Los tecnófobos, por su parte, entraron en una suerte de cruzada iconoclasta. Más agresivos, más vindicadores. Inmunes, llegaron a llamarse, haciendo suyo una especie de lenguaje vírico que caló muy bien. Tecnófobos asaltando tiendas de electrónica, quebrando pantallas con trozos de calzada, llamando al apagado general.

Lidia se preguntó qué habría sido de todos ellos, y habría escarbado aún más en la memoria de días truculentos y convulsos, los últimos de libertad, pero el ascensor se detuvo con sonido metálico especialmente crudo al llegar a la última planta del bloque. Las puertas se abrieron a ambos lados con poca ceremonia. Y aún menos pompa aguardaba en el pasillo que se extendía ante ellos. Una decoración de gris cemento que, con buen criterio, nadie se había molestado en decorar. Ninguna ventana ofrecía la esperanza de un breve vistazo al exterior. Aquellos eran bloques de confinamiento, edificios construidos con el único propósito de aislar, tumbas insonorizadas para pequeños faraones de aquel siglo. En aquel momento, ambos inspectores ya debían estar bien prevenidos contra el ascetismo impuesto de este nuevo mundo. Ya debieron entender que no podrían encontrar otra cosa. Pero, aún así, Lidia no pudo evitar sentirse sobrecogida al pensar que, detrás de cada robusta y maciza puerta sin pomo ni manillar habría una vida, deseando su aprobación para salir de allí, al fin.

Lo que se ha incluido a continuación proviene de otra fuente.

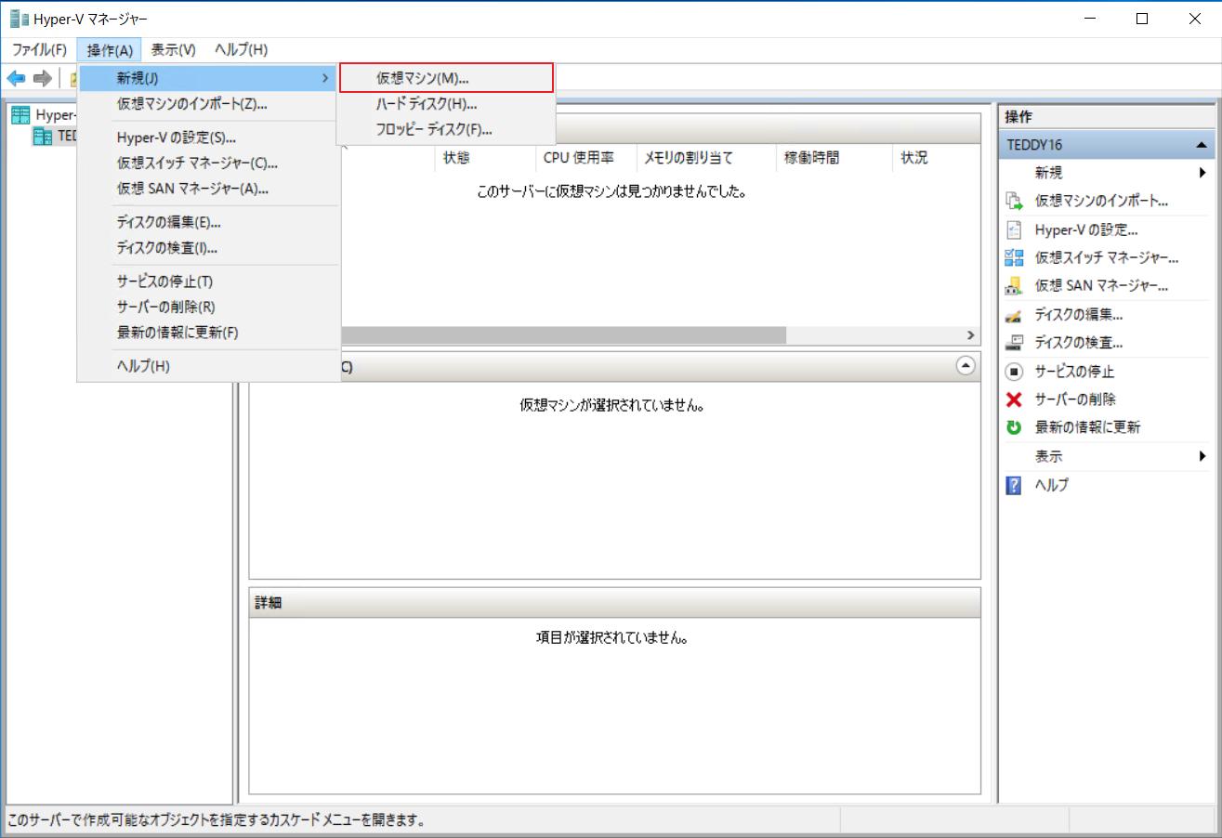Select the 仮想スイッチ マネージャー icon
The height and width of the screenshot is (838, 1222).
pos(1013,257)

- De acuerdo – dijo Víctor, en voz baja, como si temiera ser escuchado por los inquilinos, aunque fuera imposible -. Organicémonos, si le parece. Tenemos asignados todos los números de esta planta. Sugiero seguir un estricto orden numérico.

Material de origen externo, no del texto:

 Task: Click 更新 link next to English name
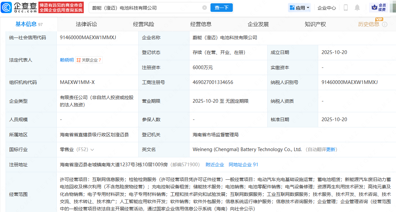pyautogui.click(x=331, y=149)
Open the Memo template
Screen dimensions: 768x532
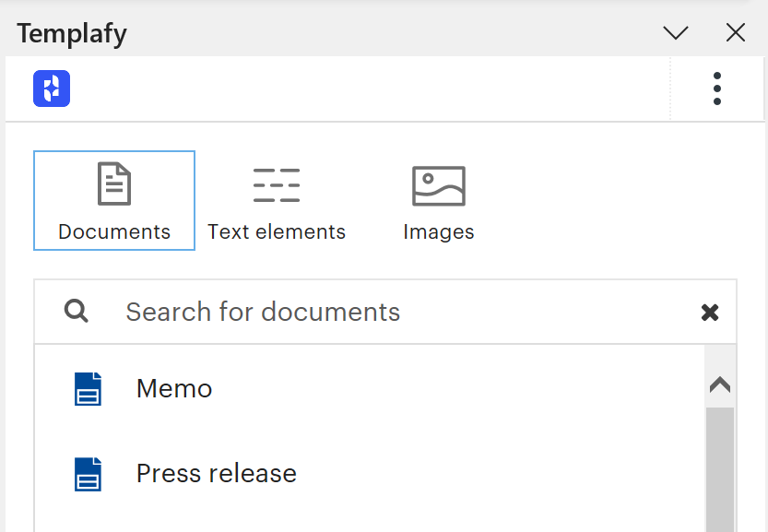tap(174, 388)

- No tenemos datos detallados de cada situación individual actualizados – había algunas notas de reproche en la simple información -. Apenas pinceladas. No podemos discriminar, en ningún sentido. Estoy de acuerdo con usted, Víctor. Hagámoslo así.

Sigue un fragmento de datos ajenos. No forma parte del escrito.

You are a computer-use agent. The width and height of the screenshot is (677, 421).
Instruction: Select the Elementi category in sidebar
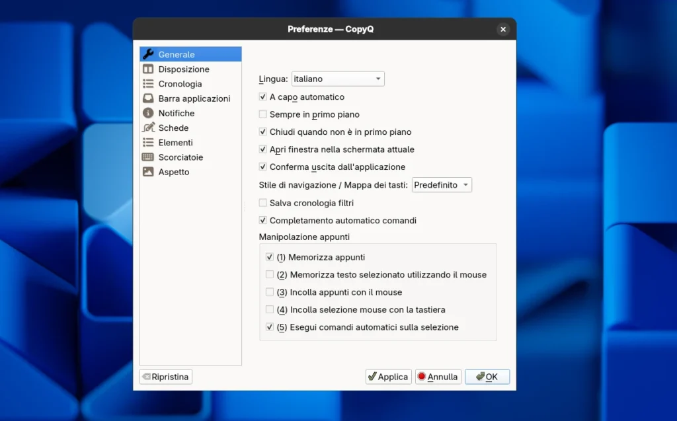tap(175, 143)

- Los protocolos están claros.

- Muy claros.

- Excelente. Vamos.

Ambos inspectores se dirigieron con paso pretendidamente firme a la puerta número uno, como todas las demás una verdadera lápida gris solamente decorada con un pequeño lector. Al tiempo, sacaron sus tarjetas, imprescindibles ambas para abrir, por vez primera en un año, aquella prisión individualizada. Otro mundo posible existía al otro lado. Un breve universo paralelo a punto de quebrarse. La nada o el todo. La negación humana suprema, pensaron ambos inspectores, con diferentes palabras y por diferentes vías.

La idea les dejó sumidos en unos minutos de silencio. Entendieron que ya apenas importaban, que probablemente nunca fueran a ser reclamados. El tiempo se había vuelto más elástico que nunca.